Cinderella got invited to the ball.

Just barely.

Overcoming their worst nonconference record in 20 years and playing half their season without their best player, the LSU Lady Tigers received an at-large invitation Monday night to the NCAA women’s basketball tournament.

LSU (17-13) is the No. 11 seed in the Albany regional and will take on No. 6-seeded South Florida (26-7) on its home court in Tampa. The game is set for 5:30 p.m. Saturday at the USF Sun Dome and will be televised on ESPN2.

The winner takes on Louisville (25-6), the No. 3 seed, or No. 14 BYU (23-9), in Tampa on Monday. The winner of that game advances to the Sweet 16 next week in Albany, New York.

LSU lost at Louisville in the Sweet 16 last season.

“We’re excited that we were able to warrant having our named called,” said LSU coach Nikki Caldwell, who watched the NCAA selection show at home with her team, staff and family. “We’re excited about the competition.

“We’re looking forward to going to Tampa. We’re going to use that as motivation, because we want to be there for the Final Four as well.”

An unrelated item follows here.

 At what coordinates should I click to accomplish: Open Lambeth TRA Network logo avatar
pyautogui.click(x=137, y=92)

The Women’s Final Four will be played at Amalie Arena in downtown Tampa. It’s the site of the last of LSU’s five consecutive Women’s Final Four appearances in 2008.

It’s only about 12 miles from the Sun Dome to the site of the Final Four, but a rough and twisting road awaits the Lady Tigers if they want to make it there, considering they’re in the same regional as No. 1 overall tournament seed Connecticut.

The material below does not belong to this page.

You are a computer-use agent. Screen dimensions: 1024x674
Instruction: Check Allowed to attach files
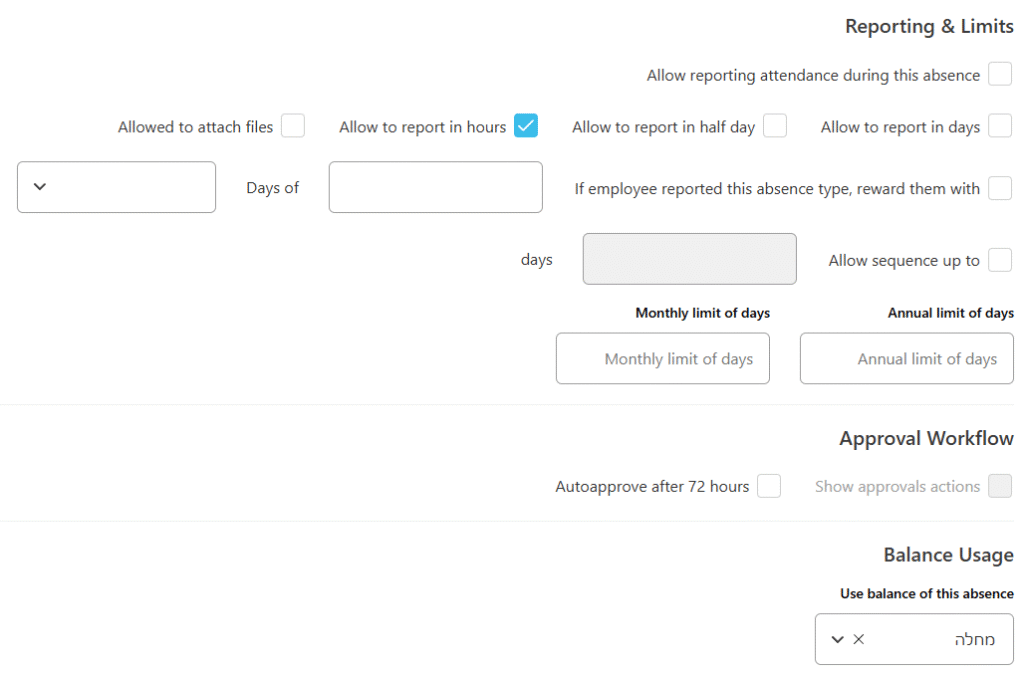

Then again, it’s a journey LSU almost didn’t get to begin at all.

LSU and Tulane, which beat the Lady Tigers 51-45 on Nov. 19 in Baton Rouge, were among the last four at-large teams slotted into the field of 64.

“The last four in and last four our are probably the toughest decisions the committee has to make,” NCAA selection committee chairman Dru Hancock said.

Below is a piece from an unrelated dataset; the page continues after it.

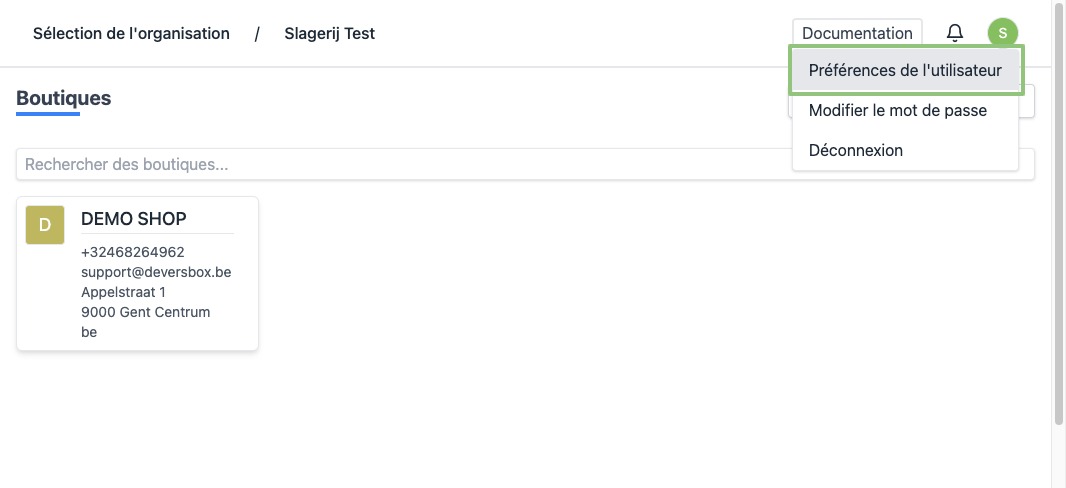Select the Boutiques tab heading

“LSU obviously played in a very strong conference in the SEC. They played several games without one of their top players, Danielle Ballard, who is back and healthy. That clearly made a difference.”

Ballard, LSU’s All-SEC junior guard, returned from a 14-game suspension two games into SEC play to fan the flames of what then seemed doused NCAA tournament hopes.

With Ballard, the Lady Tigers went 10-6 in SEC play and earned the No. 4 seed in the SEC tournament, both important benchmarks.

No 10-win SEC team has ever been left out of the NCAA tournament in its current format, and since 1994 only two No. 4 seeds from the SEC tournament had failed to receive a bid.

“I think they (selection committee members) had to take into consideration we were without our best player the first half of the season and played a very competitive non-conference schedule,” Caldwell said. “

“I think they recognized the strength of our conference and our quality wins: two over Texas A&M, we beat Kentucky, and that Ballard was back with our team.”

With the LSU men’s team earning an NCAA bid Sunday, this will mark the 13th time the Tigers and Lady Tigers are in the NCAA tournaments in the same season. The Lady Tigers are making their 24th NCAA appearance and 16th in the last 17 seasons.

“Our men’s team works extremely hard,” Caldwell said. “They were definitely a team worthy of a bid.”

The fact LSU is playing South Florida on its home court is only because of a scheduling quirk.

This year the NCAA women’s tournament went away from pre-determined first- and second-round sites — LSU was a host site the last three years — to putting the first two rounds on home courts of the top four seeds in each regional.

South Florida is the only non-top four seed hosting. Louisville would have been in line to do that, but the second and third rounds of the men’s tournament are being played Thursday and Saturday at the Cardinals’ KFC Yum! Center.